Escape from Camp 14 by Blaine Harden – Reviewed by Guy Portman
Escape from Camp 14 is the life story of Shin Dong-Hyuk, the only known person born in a North Korean gulag to have escaped. Shin started life in a fenced encampment less than fifty miles north of the capital Pyongyang, so vast that it can be viewed from space. This complex is the notorious Camp 14, an insular world of merciless inhumanity, so removed from life on the outside that Shin was unaware that the capital city Pyongyang existed or of the cult of the Kim family, which dominates North Korean society. The book gives us a unique insight into North Korean gulags, from the draconian laws, summary executions and the relentless privations of its inmates.
Shin recollects on the events that shaped his life, starting from a public execution, his first memory, to later imprisonment in an underground prison, torture, unremitting hunger and his relationship with two individuals, which allow him for the first time to imagine life outside the fence. Ultimately it is his interactions with these two people that lead him to escape through the electrified fence and into the unknown.

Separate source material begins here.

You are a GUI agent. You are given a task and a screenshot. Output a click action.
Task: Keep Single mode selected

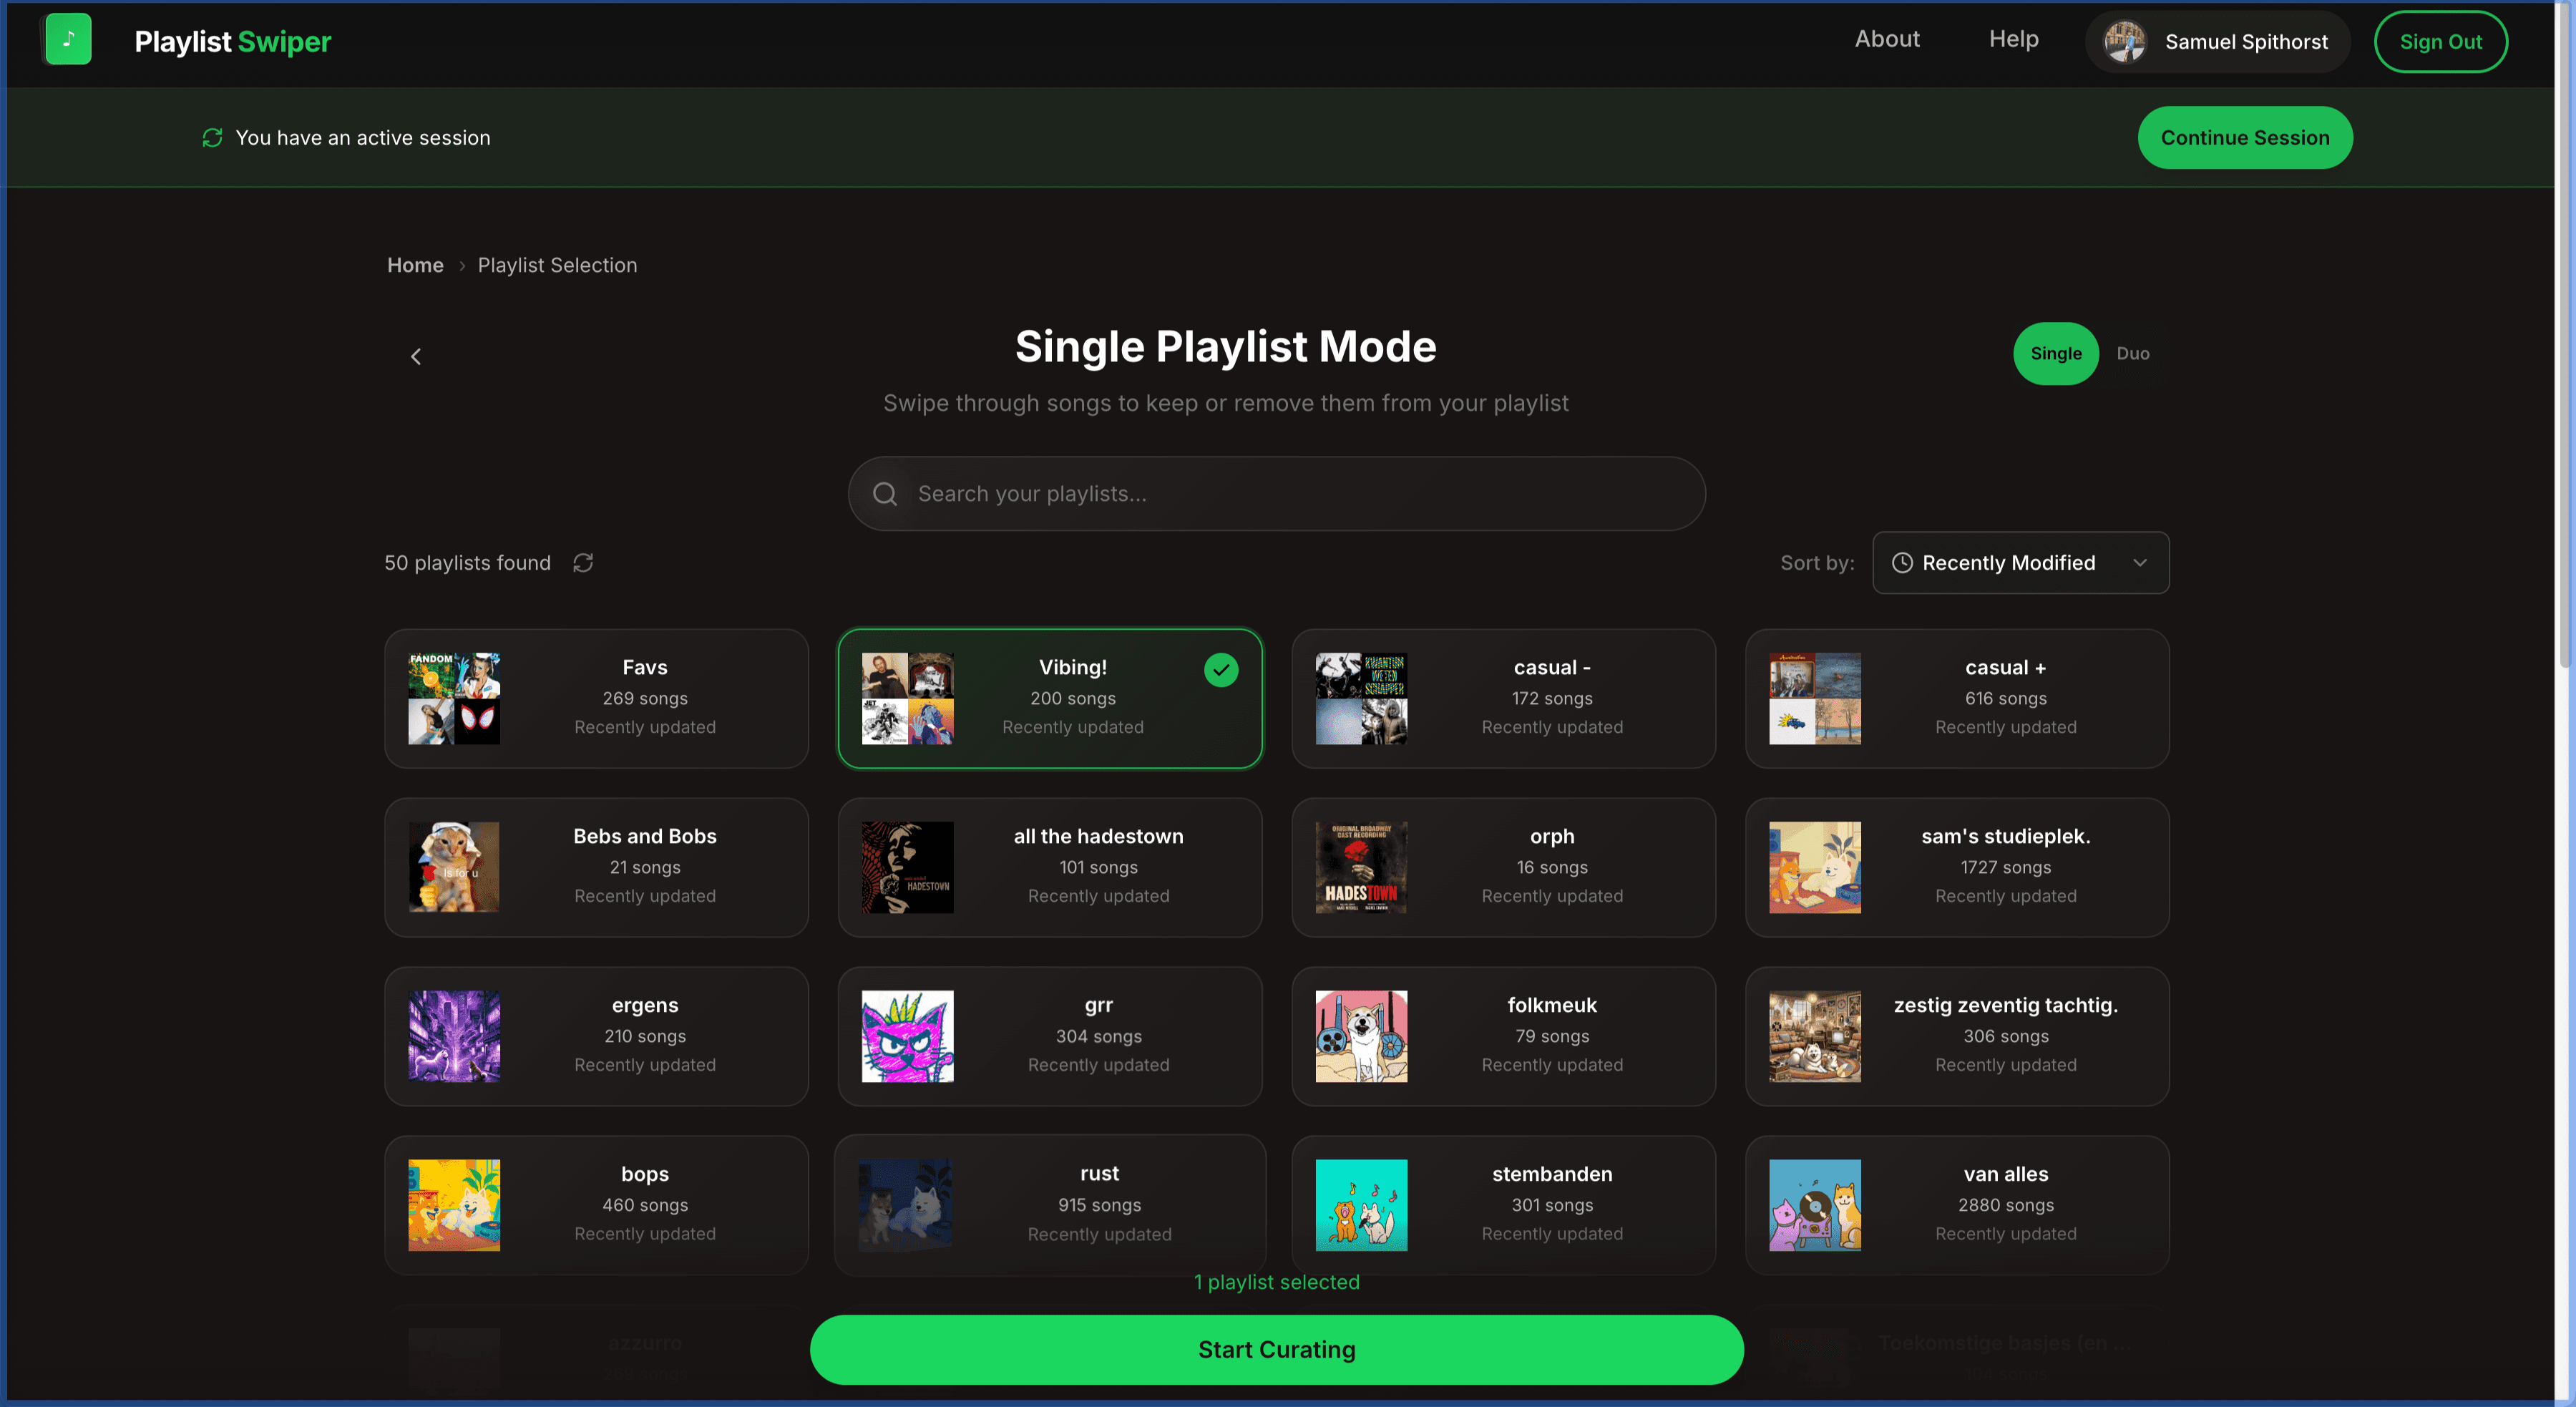pos(2056,353)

The second half of the book charts Shin’s journey through North Korea, escape across the Taedong River to China and a chance encounter that will bring him to Seoul and later America, where he attempts to adapt to a new life, far removed from the constraints of the camp yet littered with obstacles and marred with guilt.
Blaine Harden successfully portrays this personal narrative within the context of the Gulag system and North Korean society at large, allowing the reader to gain an understanding of this rogue and insular Stalinist state, struggling to survive in a rapidly changing world.